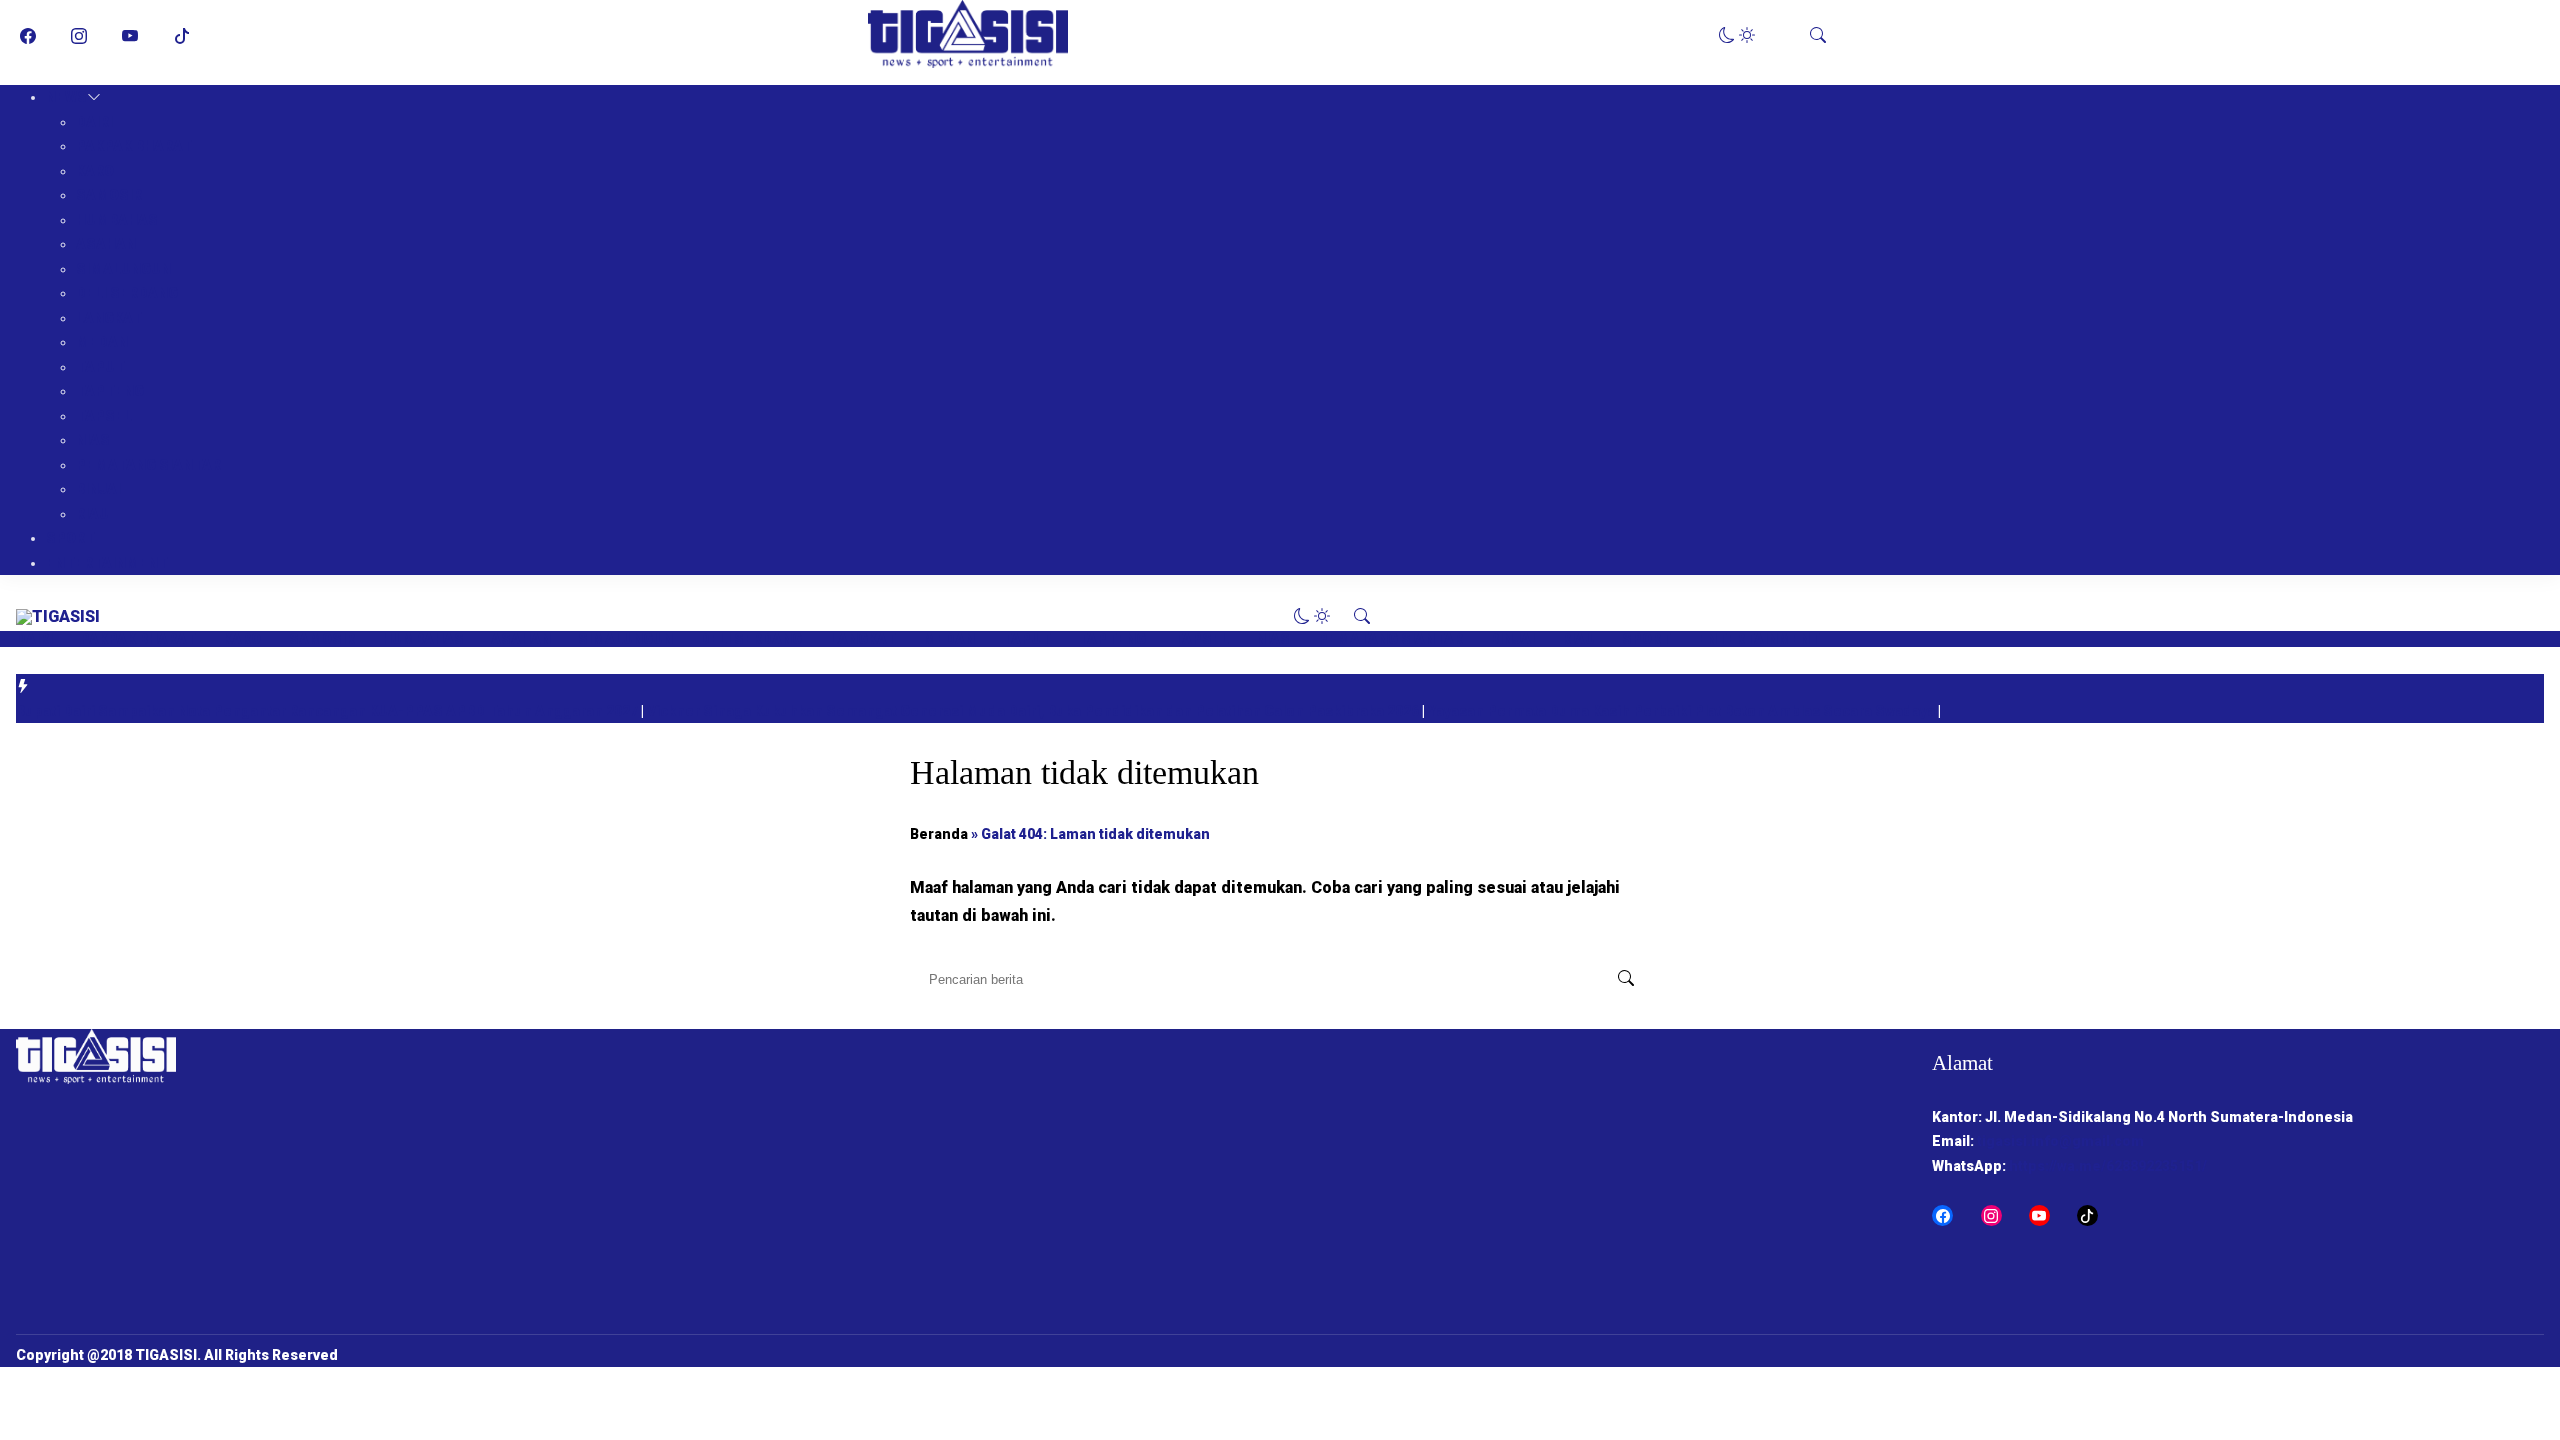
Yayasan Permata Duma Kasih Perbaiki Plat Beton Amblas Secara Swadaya (1683, 711)
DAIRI (94, 122)
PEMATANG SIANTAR (148, 465)
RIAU (92, 514)
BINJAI (98, 489)
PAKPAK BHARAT (134, 146)
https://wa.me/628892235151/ (2108, 1166)
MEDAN (102, 342)
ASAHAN (106, 244)
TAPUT (100, 367)
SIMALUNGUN (123, 269)
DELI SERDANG (127, 293)
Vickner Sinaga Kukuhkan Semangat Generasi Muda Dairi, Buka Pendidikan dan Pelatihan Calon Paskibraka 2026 (1034, 711)
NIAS (93, 440)
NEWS (66, 97)
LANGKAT (109, 318)
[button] (1737, 35)
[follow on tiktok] (182, 36)
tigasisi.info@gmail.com (2060, 1141)
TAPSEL (104, 416)
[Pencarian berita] (1626, 979)
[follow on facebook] (28, 36)
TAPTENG (110, 391)
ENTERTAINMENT (107, 563)
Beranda (939, 834)
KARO (95, 171)
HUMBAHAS (117, 220)
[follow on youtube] (130, 36)
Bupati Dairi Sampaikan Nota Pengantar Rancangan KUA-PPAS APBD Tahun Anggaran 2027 (328, 711)
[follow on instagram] (79, 36)
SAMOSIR (109, 195)
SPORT (70, 538)
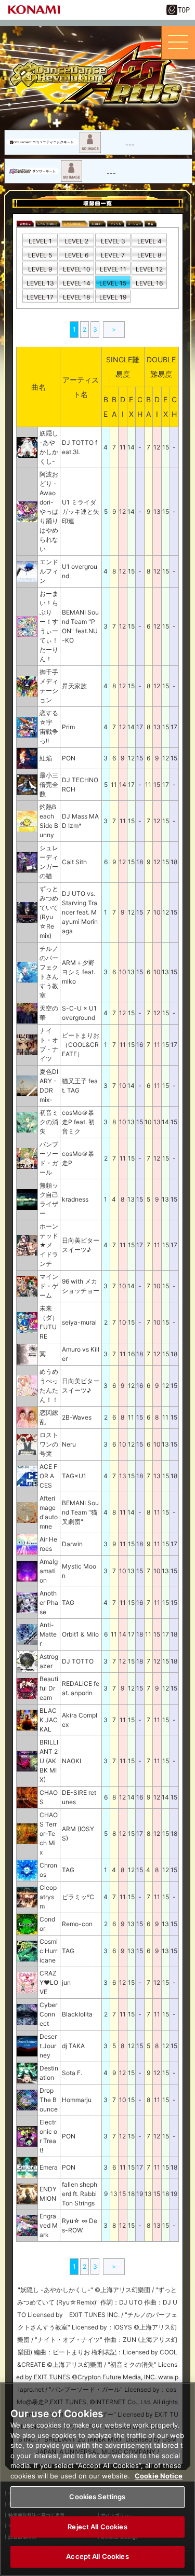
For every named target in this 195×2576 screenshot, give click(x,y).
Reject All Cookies (97, 2527)
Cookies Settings (97, 2496)
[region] (97, 2479)
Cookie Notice (159, 2476)
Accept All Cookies (97, 2556)
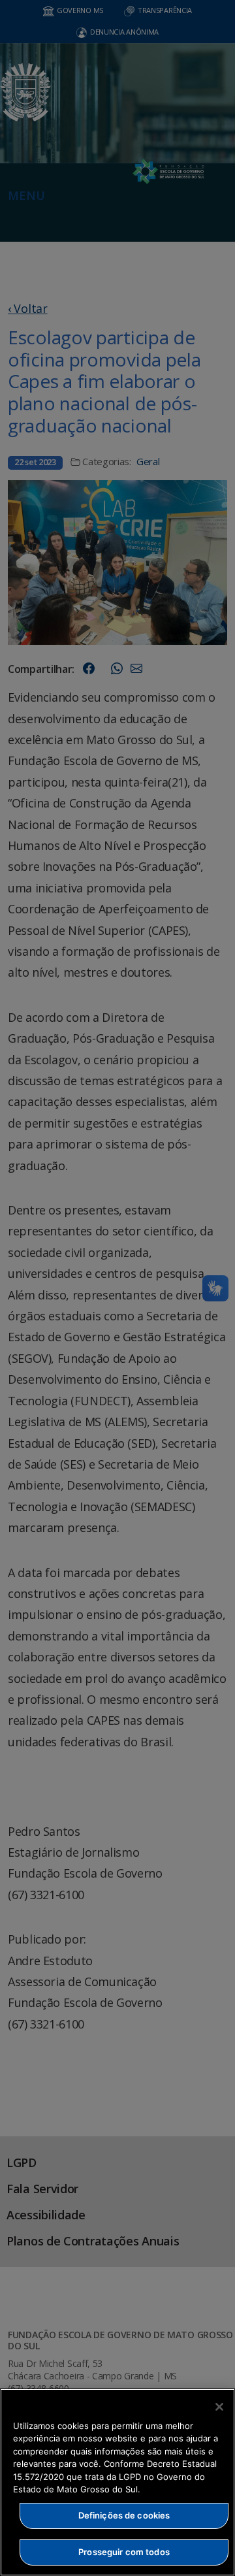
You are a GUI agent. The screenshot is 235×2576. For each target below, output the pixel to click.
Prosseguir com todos (124, 2552)
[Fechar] (219, 2406)
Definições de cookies (124, 2515)
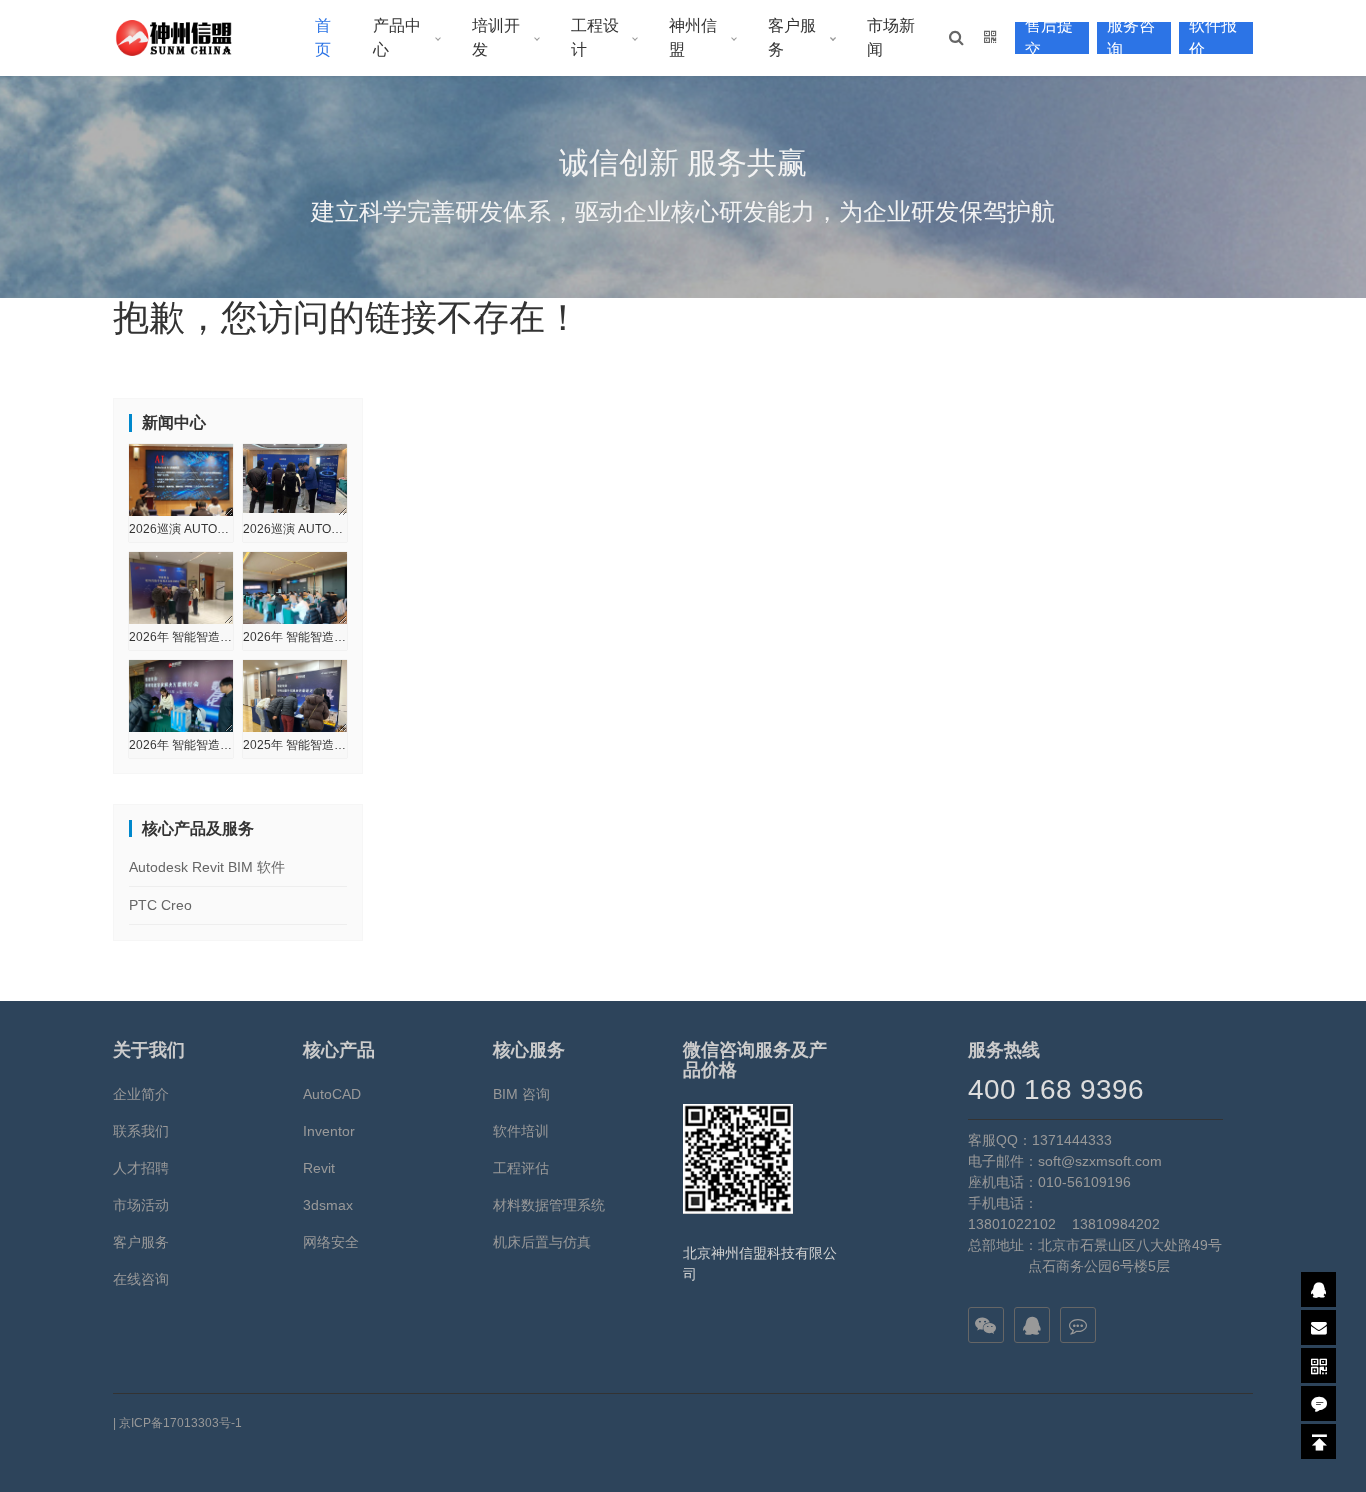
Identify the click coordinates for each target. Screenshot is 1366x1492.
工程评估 (521, 1168)
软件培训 (521, 1131)
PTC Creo (160, 905)
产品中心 (397, 37)
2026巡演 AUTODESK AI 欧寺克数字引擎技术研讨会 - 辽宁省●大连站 (295, 529)
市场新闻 (891, 37)
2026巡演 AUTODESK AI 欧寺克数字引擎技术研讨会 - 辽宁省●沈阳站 (181, 529)
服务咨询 (1131, 38)
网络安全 (331, 1242)
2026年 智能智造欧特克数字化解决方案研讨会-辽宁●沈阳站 (181, 637)
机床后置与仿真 (542, 1242)
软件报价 (1213, 38)
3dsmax (328, 1205)
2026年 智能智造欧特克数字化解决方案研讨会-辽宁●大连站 (181, 745)
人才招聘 (141, 1168)
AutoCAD (332, 1094)
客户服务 (792, 37)
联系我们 (141, 1131)
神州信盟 (693, 37)
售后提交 (1049, 38)
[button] (956, 38)
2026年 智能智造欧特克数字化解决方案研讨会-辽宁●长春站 (295, 637)
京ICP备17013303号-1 (180, 1423)
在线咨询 (141, 1279)
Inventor (329, 1131)
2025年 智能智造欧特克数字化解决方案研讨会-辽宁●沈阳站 (295, 745)
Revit (319, 1168)
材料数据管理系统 (549, 1205)
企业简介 (141, 1094)
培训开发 (496, 37)
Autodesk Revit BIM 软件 (207, 867)
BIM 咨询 (521, 1094)
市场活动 (141, 1205)
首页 (323, 37)
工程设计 (595, 37)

DESCRIPTION OF THE TASK → Copy the lines that hold the word "each". Take them from the records above.

ANSWER BELOW →
You are a GUI agent. The screenshot is 235×2576. For each target below, output the pixel to click.
Identify the click coordinates for each target. Screenshot is 1366x1492.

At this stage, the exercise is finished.